编辑：从下面的答案可以修改类以取负数和固定边界。

import numpy as np
import matplotlib.pyplot as plt

x = y = np.linspace(1, 10, 10)

t1mean, t2mean = -6, 9
sigma1, sigma2 = .3, .01
t1 = np.random.normal(t1mean, sigma1, 10)
t2 = np.random.normal(t2mean, sigma2, 10)

class nlcmap(object):
    def __init__(self, cmap, levels):
        self.cmap = cmap
        self.N = cmap.N
        self.monochrome = self.cmap.monochrome
        self.levels = np.asarray(levels, dtype='float64')
        self._x = self.levels
        self.levmax = self.levels.max()
        self.levmin = self.levels.min()
        self.transformed_levels = np.linspace(self.levmin, self.levmax,
             len(self.levels))

    def __call__(self, xi, alpha=1.0, **kw):
        yi = np.interp(xi, self._x, self.transformed_levels)
        return self.cmap(yi / (self.levmax-self.levmin)+0.5, alpha)

tmax = 10
tmin = -10
#the choice of the levels depends on the data:
levels = np.concatenate((
    [tmin, tmax],
    np.linspace(t1mean - 2 * sigma1, t1mean + 2 * sigma1, 5),
    np.linspace(t2mean - 2 * sigma2, t2mean + 2 * sigma2, 5),
    ))
levels = levels[levels <= tmax]
levels.sort()
print levels
cmap_nonlin = nlcmap(plt.cm.jet, levels)

fig, (ax1, ax2) = plt.subplots(1, 2)

ax1.scatter(x, y, edgecolors=cmap_nonlin(t1), s=15, linewidths=4)
ax2.scatter(x, y, edgecolors=cmap_nonlin(t2), s=15, linewidths=4)

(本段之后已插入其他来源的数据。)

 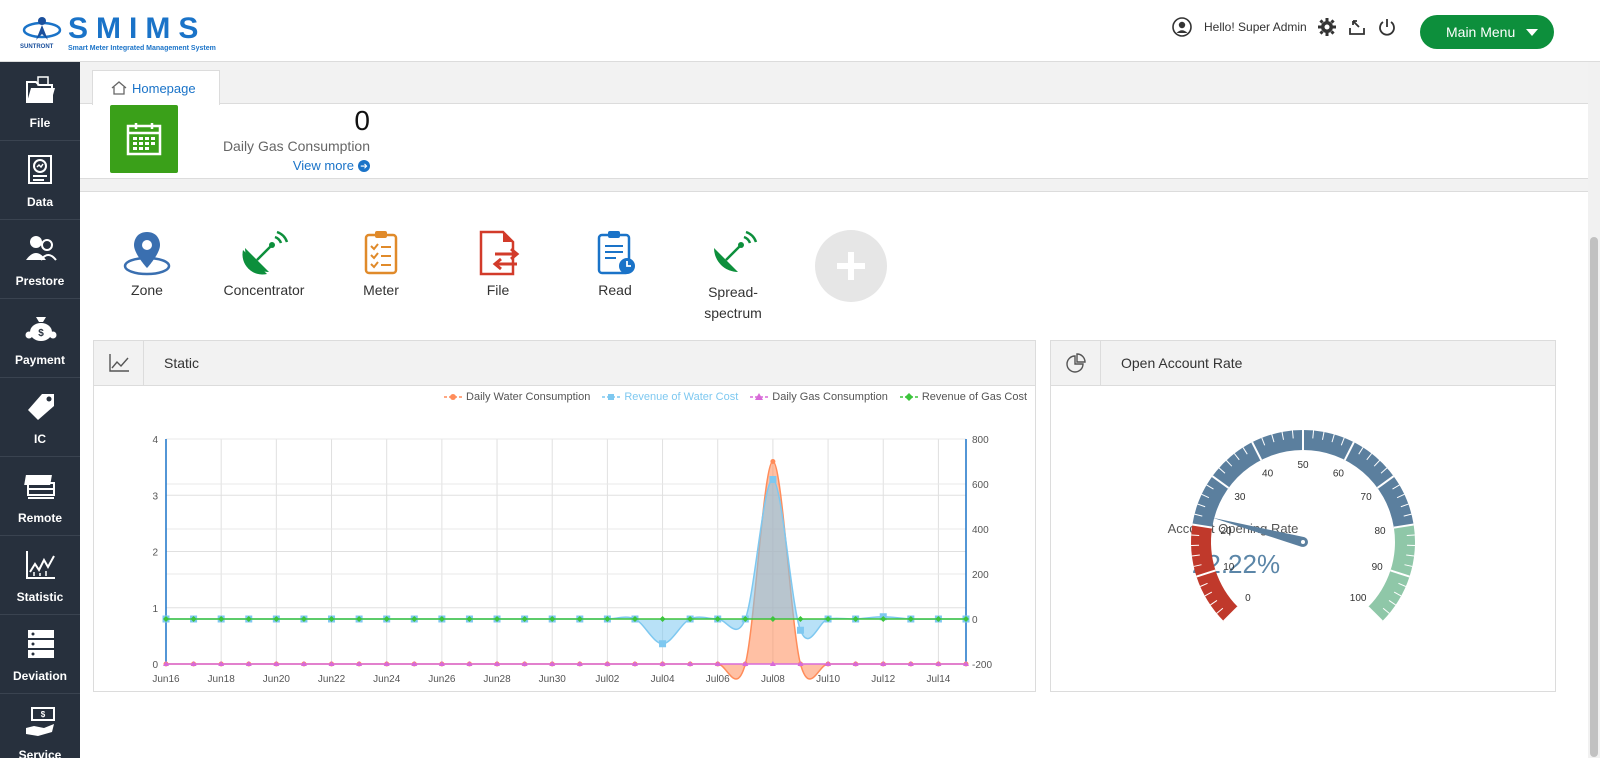 I want to click on gauge-tick-label: 60, so click(x=1339, y=474).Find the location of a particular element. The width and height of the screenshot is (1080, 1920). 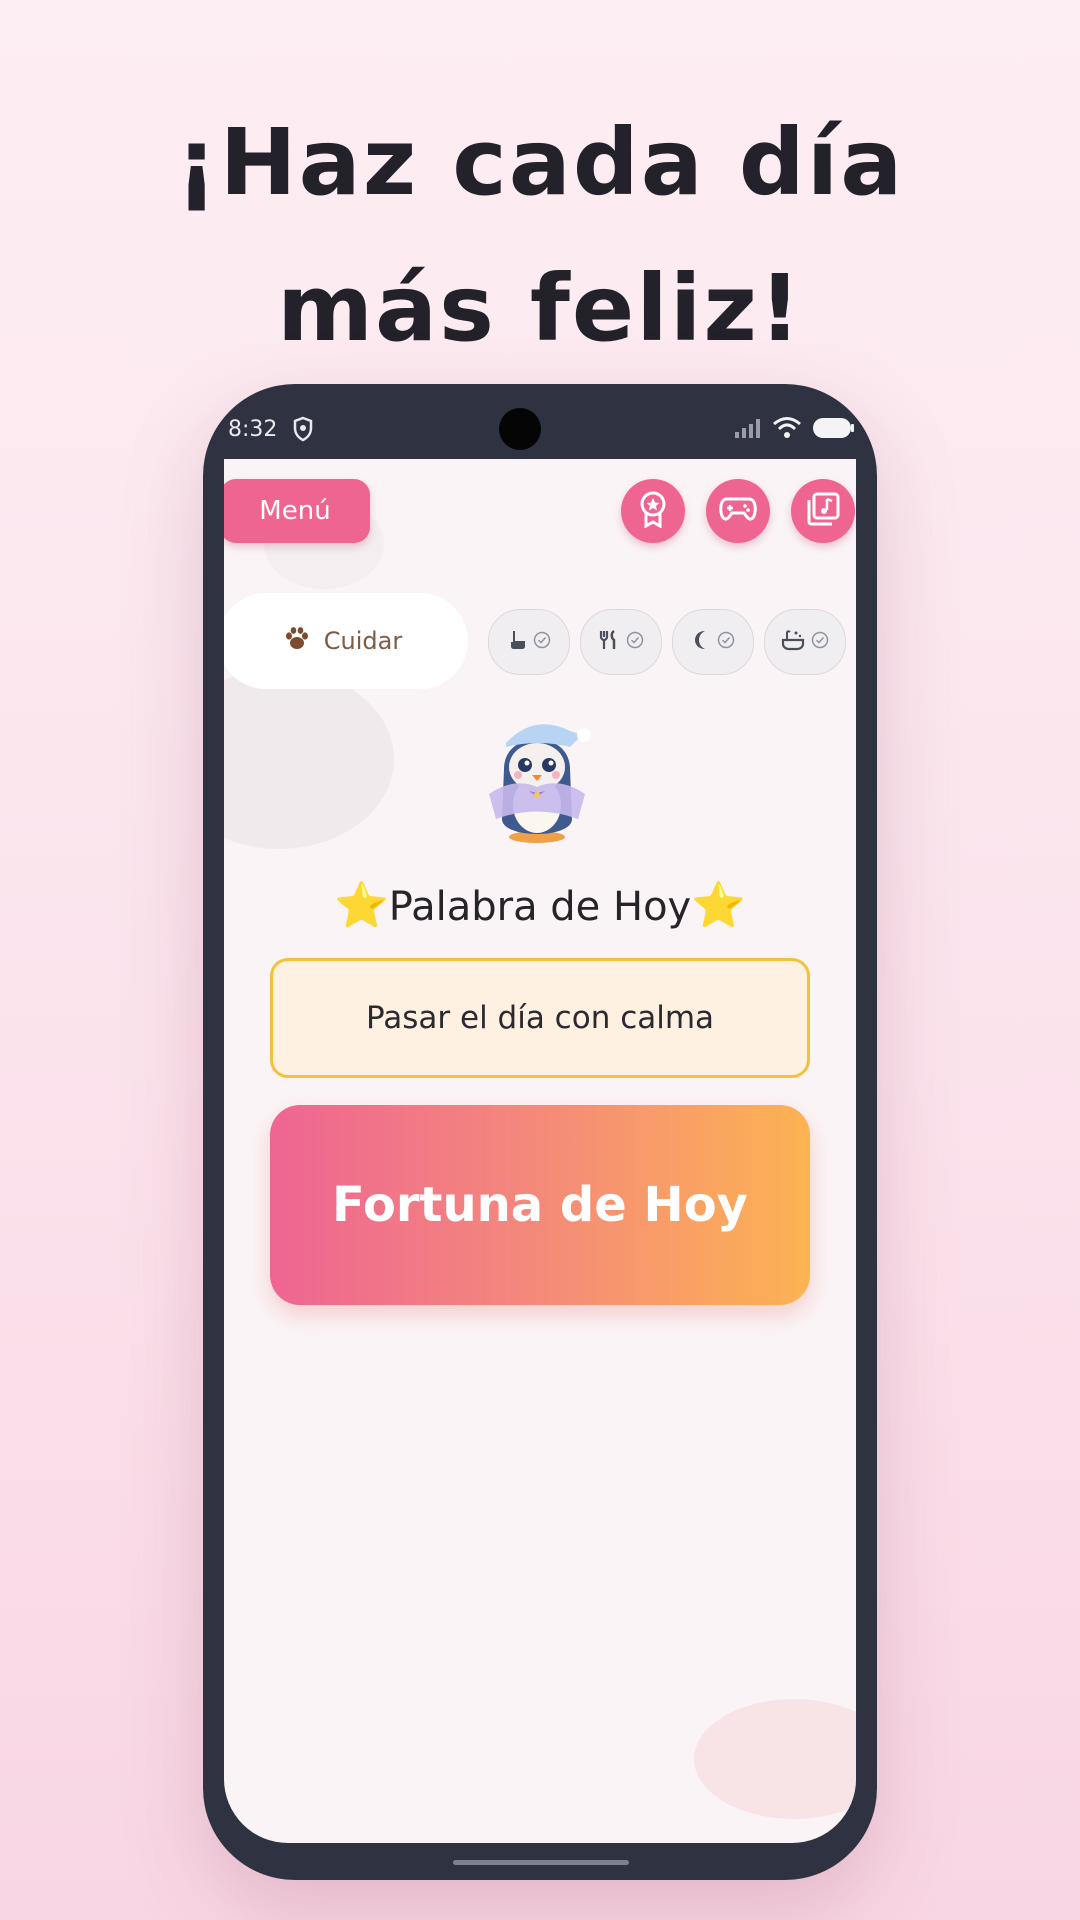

fig.subplots_adjust(left=.25)
cbar_ax = fig.add_axes([0.10, 0.15, 0.05, 0.7])

#for the colorbar we map the original colormap, not the nonlinear one:
sm = plt.cm.ScalarMappable(cmap=plt.cm.jet, 
                norm=plt.Normalize(vmin=tmin, vmax=tmax))
sm._A = []

cbar = fig.colorbar(sm, cax=cbar_ax)
#here we are relabel the linear colorbar ticks to match the nonlinear ticks
cbar.set_ticks(cmap_nonlin.transformed_levels)
cbar.set_ticklabels(["%.2f" % lev for lev in levels])

plt.show()

Answer 1

您的链接为颜色图提供了一个很好的解决方案。我编辑了一点，但它包含了所有必要的内容。您需要为非线性颜色图选择一些合理的级别。我使用了两个以平均值为中心的范围，介于+- 4样本的标准偏差之间。通过将其更改为另一个数字，您可以在两个平均值周围的颜色中获得不同的局部梯度。

对于颜色条，您

• 要么将颜色与线性间隔标签保持非线性间隔
• 你有线性间隔的颜色和非线性间隔的标签。

第二个在查看数据时允许更高的分辨率，看起来更好，并在下面实现：

import numpy as np
import matplotlib.pyplot as plt

x = y = np.linspace(1, 10, 10)

t1mean, t2mean = 2, 9
sigma1, sigma2 = .3, .01
t1 = np.random.normal(t1mean, sigma1, 10)
t2 = np.random.normal(t2mean, sigma2, 10)

class nlcmap(object):
    def __init__(self, cmap, levels):
        self.cmap = cmap
        self.N = cmap.N
        self.monochrome = self.cmap.monochrome
        self.levels = np.asarray(levels, dtype='float64')
        self._x = self.levels
        self.levmax = self.levels.max()
        self.transformed_levels = np.linspace(0.0, self.levmax,
             len(self.levels))

    def __call__(self, xi, alpha=1.0, **kw):
        yi = np.interp(xi, self._x, self.transformed_levels)
        return self.cmap(yi / self.levmax, alpha)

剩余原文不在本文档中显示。